Given records:

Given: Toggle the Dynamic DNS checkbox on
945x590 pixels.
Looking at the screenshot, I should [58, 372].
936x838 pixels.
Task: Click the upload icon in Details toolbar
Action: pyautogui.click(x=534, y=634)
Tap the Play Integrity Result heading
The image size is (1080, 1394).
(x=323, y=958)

Problem requirements:
Word for word, write out all of the data above.

Answer box:
Given: Toggle the Dynamic DNS checkbox on
945x590 pixels.
Looking at the screenshot, I should [58, 372].
936x838 pixels.
Task: Click the upload icon in Details toolbar
Action: pyautogui.click(x=534, y=634)
Tap the Play Integrity Result heading
The image size is (1080, 1394).
(x=323, y=958)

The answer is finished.